During a happy summer on the Thames many years before Martinworth had taught her how to manage and to sail a boat, and the knowledge of this art had proved one of Pearl's greatest pleasures during those calm, peaceful months, spent high in the Japanese hills. She would sail for hours in her little skiff, gazing with eyes full of mystery into the glittering blue expanse of sky and waters, while the perpendicular sides of the sacred mountain Nantai-san, black with the shadows of its impenetrable forests, stood like a giant sentinel among its lesser brethren, overshadowing, in its gloomy, threatening darkness, the glowing outer world.

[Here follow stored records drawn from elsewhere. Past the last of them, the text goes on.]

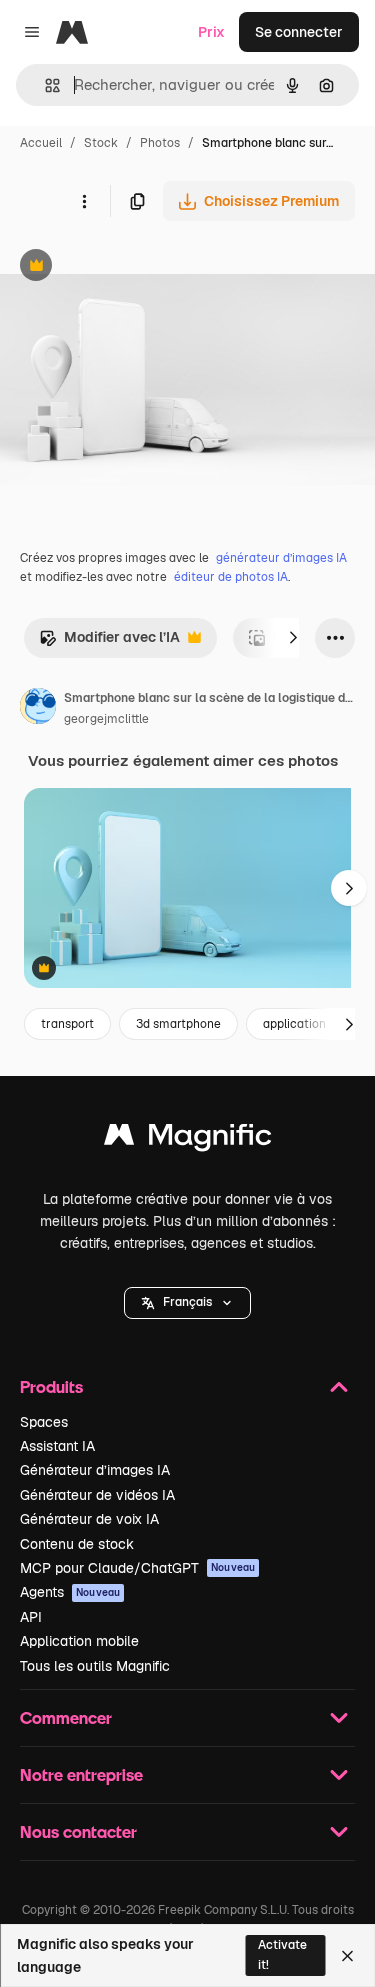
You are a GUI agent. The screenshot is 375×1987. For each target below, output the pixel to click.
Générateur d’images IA (95, 1470)
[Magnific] (188, 1139)
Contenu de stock (77, 1544)
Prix (211, 32)
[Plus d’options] (84, 201)
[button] (187, 1303)
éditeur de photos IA (231, 577)
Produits (51, 1386)
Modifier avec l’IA (109, 642)
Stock (101, 143)
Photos (160, 143)
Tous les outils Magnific (95, 1666)
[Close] (347, 1956)
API (31, 1617)
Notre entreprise (81, 1774)
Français (187, 1302)
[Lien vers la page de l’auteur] (38, 709)
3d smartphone (178, 1024)
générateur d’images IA (281, 558)
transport (67, 1024)
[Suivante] (293, 638)
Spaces (44, 1422)
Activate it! (282, 1954)
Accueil (41, 143)
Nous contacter (78, 1831)
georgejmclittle (106, 719)
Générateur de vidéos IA (97, 1495)
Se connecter (299, 32)
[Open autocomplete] (44, 85)
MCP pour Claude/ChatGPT (137, 1568)
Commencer (66, 1717)
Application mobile (79, 1641)
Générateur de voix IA (89, 1519)
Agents (70, 1592)
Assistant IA (57, 1446)
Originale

But this year, before attempting the ascent to Chuzenji, it was thought advisable, on account of Pearl's health, to pause half way for some days at Nikko. The nights of this lovely mountain village were refreshingly cool and invigorating after the suffocating airlessness of the city, whilst during the lovely summer days Pearl and her cousins would wander through the romantic grounds of the Nikko temples, or seat themselves for hours by the borders of the river, watching its hurried rush over rocks and colossal boulders, which year after year, to the destruction of roads and bridges, are borne by resistless floods from the mountains above.